===== Data for this task =====
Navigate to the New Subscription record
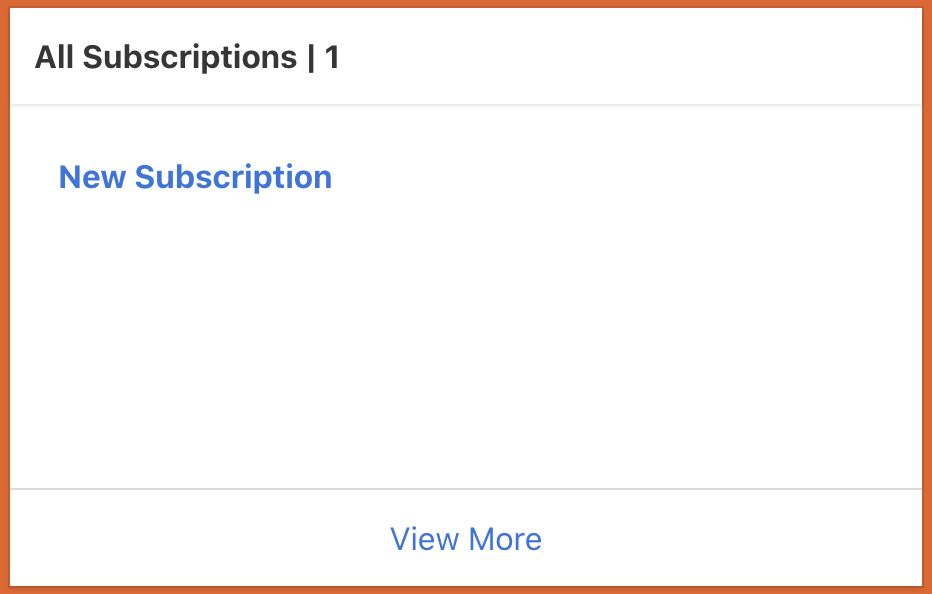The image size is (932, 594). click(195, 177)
=====
===== Data for this task =====
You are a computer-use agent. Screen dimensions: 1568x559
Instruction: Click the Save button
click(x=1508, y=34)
=====
===== Data for this task =====
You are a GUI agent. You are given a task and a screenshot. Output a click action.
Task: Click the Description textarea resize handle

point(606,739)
=====
» Aim of the task: Every line of the entries that includes "agent" must be copied into the answer.

» Answer area:
You are a computer-use agent. Screen dimensions: 1568x559
You are a GUI agent. You are given a task and a screenshot. Output a click action.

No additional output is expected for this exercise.